# [SOURCE MATERIAL]
********

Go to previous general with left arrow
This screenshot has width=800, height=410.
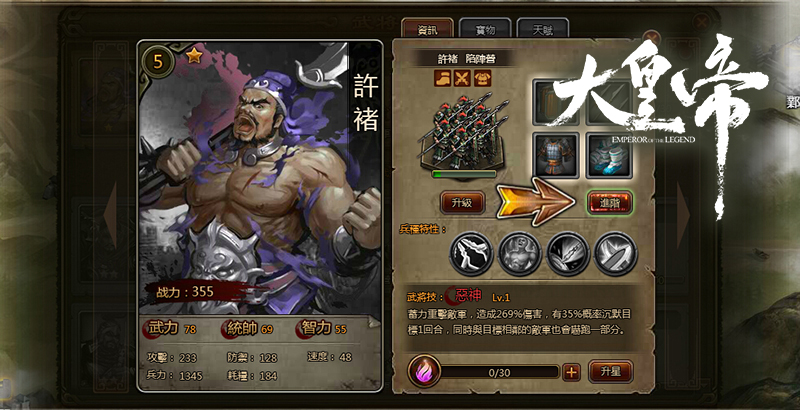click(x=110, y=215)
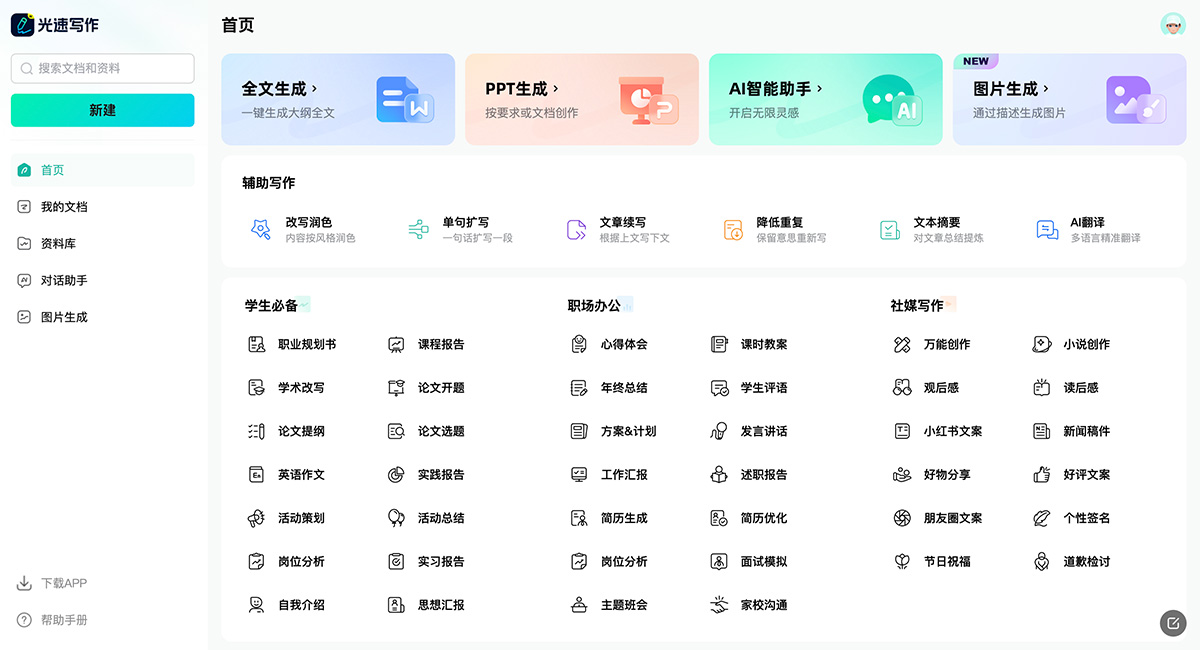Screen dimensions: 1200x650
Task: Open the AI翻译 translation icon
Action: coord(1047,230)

********

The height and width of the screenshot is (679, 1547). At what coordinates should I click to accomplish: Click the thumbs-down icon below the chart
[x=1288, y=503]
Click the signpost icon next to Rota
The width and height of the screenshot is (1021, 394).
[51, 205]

********

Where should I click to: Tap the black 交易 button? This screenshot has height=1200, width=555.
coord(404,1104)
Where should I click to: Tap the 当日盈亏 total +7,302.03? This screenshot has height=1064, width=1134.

********

# [WORK INSTRUCTIONS]
Copy the entries above exactly, but only from the line holding "Where should I click to: Tap the black" through the line holding "Where should I click to: Tap the 当日盈亏", both included.

# [ANSWER BELOW]
Where should I click to: Tap the black 交易 button? This screenshot has height=1200, width=555.
coord(404,1104)
Where should I click to: Tap the 当日盈亏 total +7,302.03? This screenshot has height=1064, width=1134.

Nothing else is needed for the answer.